With `strncpy`, the caller assumes the responsibility of buffer size (by specify that size explicitly every single time. I thought that responsibility is not being debated within the current context.
I bring it up because the article makes programming errors on the part of the caller part of the case for its "safe" solution.
TL;DR - I've reviewed enough code to know that software developers pass the wrong size to strncpy and friends.
I am not saying that is bad. But solutions already exist. One is using the string class, another being transiting to a dynamic language (having size as part of data structure and checking it at every usage is one step into dynamic types).
Alternatively, the compiler can take over this responsibility by statically check every call (the rust solution). That is a different language. On that, I have a question: how can we pass the syntactic buffer size into a static library without embedding the size into the data? If we do embedding the size, then it is still dynamic within the context of the library.
Either way, one should not still be discussing the safety of strncpy here.

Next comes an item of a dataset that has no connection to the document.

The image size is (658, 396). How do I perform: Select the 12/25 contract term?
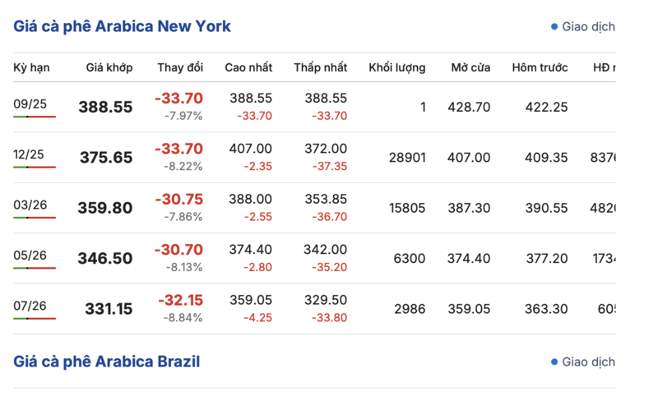pyautogui.click(x=28, y=154)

Now as long as we are discussing strncpy, I assume it is given that we do not want to have buffer size as permanent part of the simple string type and we are not looking for any solutions that demand an overhaul of the language/libraries. I assume it is given that caller takes the responsibility of buffer size -- exchange with a bit responsibility for simpler system and greater control.
You won't have a good solution (or good discussions) without confining our context first.

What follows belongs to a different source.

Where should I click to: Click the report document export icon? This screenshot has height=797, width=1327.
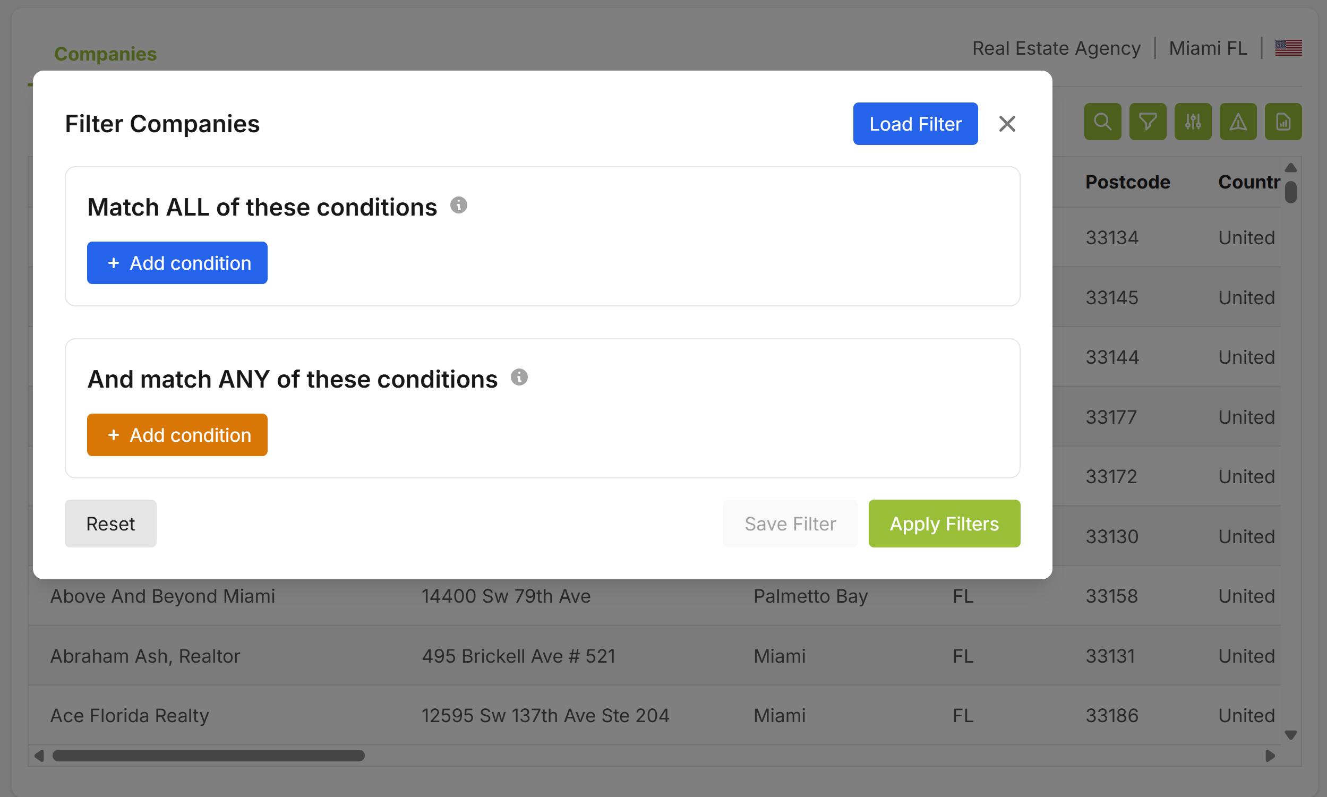click(x=1282, y=122)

* We're going to stick with C and its standard library: lots of room to continue to make errors.
* We're going to stick with C, but it's OK to consider an alternate implementation of strings: the C standard, the standard library, and lots of other C libraries are full of functions that deal in char* strings, so you're stuck with them. Also, runtime overhead increases.

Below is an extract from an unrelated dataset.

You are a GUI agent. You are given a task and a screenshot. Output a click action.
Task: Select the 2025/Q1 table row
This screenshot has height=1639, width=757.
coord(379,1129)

* We're willing to consider other languages: other languages have compiler overhead, semantic overhead, runtime overhead, or all three. Also, you still have to interoperate with C.
So the main issue is how to make C devs actually adopt some kind of safer C dialect and migrate towards it.
I can't quite tell why, but I found it kind of insightful and it made me feel a little better about my own inclination to work on lower levels.
And I also find funny the remark. :)
Really, stop using C. To quote Hayao Miyazaki, C was a mistake.
#define BUFSIZE 100
buf[BUFSIZE]=0 // for global var, it is already zeroed, right?
How does this work if the size of the destination isn't known at compile time? I.e., it's not "buffer”?
And this is progress. I have fixed code that looked something like this:
strncpy(dst, sizeof(dst), src);
data[sizeof(dst)-1] = 0;
Every mistake that can be made, will be made.
> The focus of this post is on fixed-size string buffers, but the technique applies to any type of fixed-length buffer.
I'm a big fan of using strategies to avoid bugs. Another strategy than can be a big help is to spend a little time thinking about what kinds of strings you are going to be using and how big they might be. And then sanitizing your program input based on those sizes. Find the too-long strings before they get into your program and before you start copying them around.
The system I'm responsible for came into being as a set of programs on a Univac II and was a bunch of C and FORTRAN when I joined. Because of the need to pass data between C and FORTRAN programs/code, we had a set of 10-20 standard string sizes, based on what kind of text you had. We no longer write new code in either C or FORTRAN, but maintain the concept of standard sizes for our text. By specifying the kind of text (we also do this with numbers) in the design steps, we save far more time and effort than we spend over the entire SDLC.